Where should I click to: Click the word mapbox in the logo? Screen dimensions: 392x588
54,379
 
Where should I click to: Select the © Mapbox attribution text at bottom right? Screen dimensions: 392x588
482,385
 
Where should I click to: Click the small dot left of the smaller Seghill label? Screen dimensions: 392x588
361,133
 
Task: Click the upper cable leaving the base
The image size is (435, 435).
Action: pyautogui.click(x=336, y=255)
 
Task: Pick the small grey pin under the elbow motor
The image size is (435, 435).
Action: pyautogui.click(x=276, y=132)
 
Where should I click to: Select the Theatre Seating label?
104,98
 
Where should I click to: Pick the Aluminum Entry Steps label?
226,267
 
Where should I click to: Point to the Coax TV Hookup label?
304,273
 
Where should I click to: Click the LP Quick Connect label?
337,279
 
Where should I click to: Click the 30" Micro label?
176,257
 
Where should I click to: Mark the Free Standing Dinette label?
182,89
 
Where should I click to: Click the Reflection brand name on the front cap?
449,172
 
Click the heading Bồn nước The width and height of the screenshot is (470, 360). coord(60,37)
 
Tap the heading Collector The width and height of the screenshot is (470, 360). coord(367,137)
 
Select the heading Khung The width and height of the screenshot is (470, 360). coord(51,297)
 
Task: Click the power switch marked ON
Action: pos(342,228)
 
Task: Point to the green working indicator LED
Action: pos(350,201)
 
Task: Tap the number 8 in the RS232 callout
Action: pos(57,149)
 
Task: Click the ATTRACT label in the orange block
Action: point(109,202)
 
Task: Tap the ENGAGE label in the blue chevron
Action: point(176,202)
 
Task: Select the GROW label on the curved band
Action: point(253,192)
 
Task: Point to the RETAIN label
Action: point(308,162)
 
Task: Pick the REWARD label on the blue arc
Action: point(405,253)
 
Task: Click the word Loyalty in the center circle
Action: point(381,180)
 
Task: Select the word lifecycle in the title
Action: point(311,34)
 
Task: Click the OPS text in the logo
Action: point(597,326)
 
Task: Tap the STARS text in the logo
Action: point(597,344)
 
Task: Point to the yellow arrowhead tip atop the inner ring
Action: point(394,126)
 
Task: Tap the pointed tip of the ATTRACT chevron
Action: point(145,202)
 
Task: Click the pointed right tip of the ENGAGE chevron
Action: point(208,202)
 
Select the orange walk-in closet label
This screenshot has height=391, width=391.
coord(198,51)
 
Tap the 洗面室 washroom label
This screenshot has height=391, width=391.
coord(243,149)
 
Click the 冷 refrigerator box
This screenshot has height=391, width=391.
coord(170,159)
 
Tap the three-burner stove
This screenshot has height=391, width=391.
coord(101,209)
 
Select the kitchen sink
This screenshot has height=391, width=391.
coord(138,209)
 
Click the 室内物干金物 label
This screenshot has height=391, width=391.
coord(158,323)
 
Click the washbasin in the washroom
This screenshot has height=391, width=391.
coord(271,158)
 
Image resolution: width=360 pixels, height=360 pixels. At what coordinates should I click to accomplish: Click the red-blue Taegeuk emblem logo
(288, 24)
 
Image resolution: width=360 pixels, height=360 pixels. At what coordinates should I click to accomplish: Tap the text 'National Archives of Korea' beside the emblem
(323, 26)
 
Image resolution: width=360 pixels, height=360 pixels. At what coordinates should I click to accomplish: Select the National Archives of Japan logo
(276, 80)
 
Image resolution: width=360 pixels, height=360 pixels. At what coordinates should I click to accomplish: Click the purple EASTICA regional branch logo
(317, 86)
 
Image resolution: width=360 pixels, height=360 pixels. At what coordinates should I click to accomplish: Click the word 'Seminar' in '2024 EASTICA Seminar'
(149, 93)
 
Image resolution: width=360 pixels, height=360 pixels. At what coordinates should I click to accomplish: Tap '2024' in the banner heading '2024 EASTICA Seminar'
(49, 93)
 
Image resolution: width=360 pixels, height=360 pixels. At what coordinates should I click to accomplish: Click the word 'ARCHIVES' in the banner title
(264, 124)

──────────────────────────────

_Written task_.
Convert every line of the entries above into a JSON list of strings, one string per line, leaving out blank lines.

_Written answer_.
[
  "Where should I click to: Click the word mapbox in the logo? Screen dimensions: 392x588",
  "54,379",
  "Where should I click to: Select the © Mapbox attribution text at bottom right? Screen dimensions: 392x588",
  "482,385",
  "Where should I click to: Click the small dot left of the smaller Seghill label? Screen dimensions: 392x588",
  "361,133",
  "Task: Click the upper cable leaving the base",
  "The image size is (435, 435).",
  "Action: pyautogui.click(x=336, y=255)",
  "Task: Pick the small grey pin under the elbow motor",
  "The image size is (435, 435).",
  "Action: pyautogui.click(x=276, y=132)",
  "Where should I click to: Select the Theatre Seating label?",
  "104,98",
  "Where should I click to: Pick the Aluminum Entry Steps label?",
  "226,267",
  "Where should I click to: Point to the Coax TV Hookup label?",
  "304,273",
  "Where should I click to: Click the LP Quick Connect label?",
  "337,279",
  "Where should I click to: Click the 30\" Micro label?",
  "176,257",
  "Where should I click to: Mark the Free Standing Dinette label?",
  "182,89",
  "Where should I click to: Click the Reflection brand name on the front cap?",
  "449,172",
  "Click the heading Bồn nước The width and height of the screenshot is (470, 360). coord(60,37)",
  "Tap the heading Collector The width and height of the screenshot is (470, 360). coord(367,137)",
  "Select the heading Khung The width and height of the screenshot is (470, 360). coord(51,297)",
  "Task: Click the power switch marked ON",
  "Action: pos(342,228)",
  "Task: Point to the green working indicator LED",
  "Action: pos(350,201)",
  "Task: Tap the number 8 in the RS232 callout",
  "Action: pos(57,149)",
  "Task: Click the ATTRACT label in the orange block",
  "Action: point(109,202)",
  "Task: Tap the ENGAGE label in the blue chevron",
  "Action: point(176,202)",
  "Task: Select the GROW label on the curved band",
  "Action: point(253,192)",
  "Task: Point to the RETAIN label",
  "Action: point(308,162)",
  "Task: Pick the REWARD label on the blue arc",
  "Action: point(405,253)",
  "Task: Click the word Loyalty in the center circle",
  "Action: point(381,180)",
  "Task: Select the word lifecycle in the title",
  "Action: point(311,34)",
  "Task: Click the OPS text in the logo",
  "Action: point(597,326)",
  "Task: Tap the STARS text in the logo",
  "Action: point(597,344)",
  "Task: Point to the yellow arrowhead tip atop the inner ring",
  "Action: point(394,126)",
  "Task: Tap the pointed tip of the ATTRACT chevron",
  "Action: point(145,202)",
  "Task: Click the pointed right tip of the ENGAGE chevron",
  "Action: point(208,202)",
  "Select the orange walk-in closet label",
  "This screenshot has height=391, width=391.",
  "coord(198,51)",
  "Tap the 洗面室 washroom label",
  "This screenshot has height=391, width=391.",
  "coord(243,149)",
  "Click the 冷 refrigerator box",
  "This screenshot has height=391, width=391.",
  "coord(170,159)",
  "Tap the three-burner stove",
  "This screenshot has height=391, width=391.",
  "coord(101,209)",
  "Select the kitchen sink",
  "This screenshot has height=391, width=391.",
  "coord(138,209)",
  "Click the 室内物干金物 label",
  "This screenshot has height=391, width=391.",
  "coord(158,323)",
  "Click the washbasin in the washroom",
  "This screenshot has height=391, width=391.",
  "coord(271,158)",
  "Image resolution: width=360 pixels, height=360 pixels. At what coordinates should I click to accomplish: Click the red-blue Taegeuk emblem logo",
  "(288, 24)",
  "Image resolution: width=360 pixels, height=360 pixels. At what coordinates should I click to accomplish: Tap the text 'National Archives of Korea' beside the emblem",
  "(323, 26)",
  "Image resolution: width=360 pixels, height=360 pixels. At what coordinates should I click to accomplish: Select the National Archives of Japan logo",
  "(276, 80)",
  "Image resolution: width=360 pixels, height=360 pixels. At what coordinates should I click to accomplish: Click the purple EASTICA regional branch logo",
  "(317, 86)",
  "Image resolution: width=360 pixels, height=360 pixels. At what coordinates should I click to accomplish: Click the word 'Seminar' in '2024 EASTICA Seminar'",
  "(149, 93)",
  "Image resolution: width=360 pixels, height=360 pixels. At what coordinates should I click to accomplish: Tap '2024' in the banner heading '2024 EASTICA Seminar'",
  "(49, 93)",
  "Image resolution: width=360 pixels, height=360 pixels. At what coordinates should I click to accomplish: Click the word 'ARCHIVES' in the banner title",
  "(264, 124)"
]